Exercise 1: Predict the Output
Without compiling or running, write down the output of the following code on paper, then verify with a compiler:
#include <iostream>
int main() {
int a = -10;
unsigned int b = 5;
std::cout << (a < b) << std::endl; // Line 1
std::cout << (a < 5) << std::endl; // Line 2
std::cout << (-10 < 5u) << std::endl; // Line 3
return 0;
}The actual output of the third line is 0—yes, intuitively -10 < 5 should hold, but when mixing signed and unsigned comparisons, -10 is implicitly converted to an unsigned number (becoming a huge value), so the actual comparison is huge < 5, which naturally results in false. If you predicted 0 correctly, congratulations, you have understood this trap; if you predicted 1, go back to the section "The Collision of Signed and Unsigned."

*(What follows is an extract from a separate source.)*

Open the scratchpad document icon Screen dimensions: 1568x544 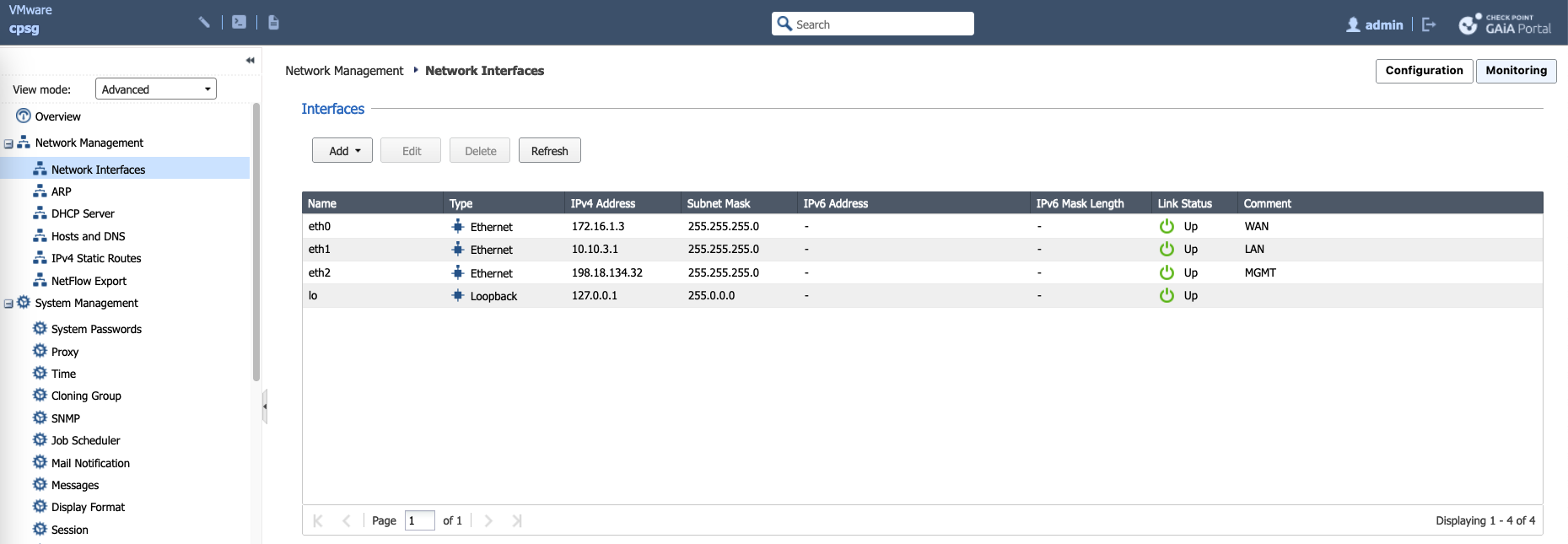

Exercise 2: Fix the Temperature Converter
The following code intends to convert Celsius to Fahrenheit, but the result is sometimes wrong. Find the problem and fix it:
#include <iostream>
int main() {
int celsius = 25;
// Bug: Integer division happens here
int fahrenheit = celsius * 9 / 5 + 32;
std::cout << "Celsius: " << celsius << ", Fahrenheit: " << fahrenheit << std::endl;
return 0;
}Hint: Try changing celsius to 26, and see if fahrenheit gets 78 or 78.6.
Exercise 3: Write a Safe Temperature Converter
Write a complete temperature conversion program that reads a Celsius temperature (supporting decimals) from user input, correctly converts it to Fahrenheit, and outputs it. Requirements: use correct types and static_cast, and keep one decimal place in the output. Expected effect:
Enter Celsius: 26.5
Fahrenheit: 79.7Summary
In this chapter, we went through C++'s type conversion mechanism. Implicit conversion operates silently behind the compiler's curtain, covering integer promotion, arithmetic conversion, assignment conversion, and boolean conversion—when you don't understand the rules, it is an invisible source of bugs. static_cast is the main force for daily casting, safer and more explicit in intent than C-style casts. Regarding numerical precision, integer division truncation, the inability to directly compare floating-point numbers, and integer overflow are all high-frequency traps.
Remember a few core principles: when both sides of integer division are integers, the result must be an integer; never use == to compare floating-point numbers; use the difference and epsilon to judge approximate equality; be extra careful when mixing signed and unsigned operations, and turn on compiler warnings. In the next chapter, we learn the basic usage of const—how to let the compiler help us guard the bottom line of "values that shouldn't change."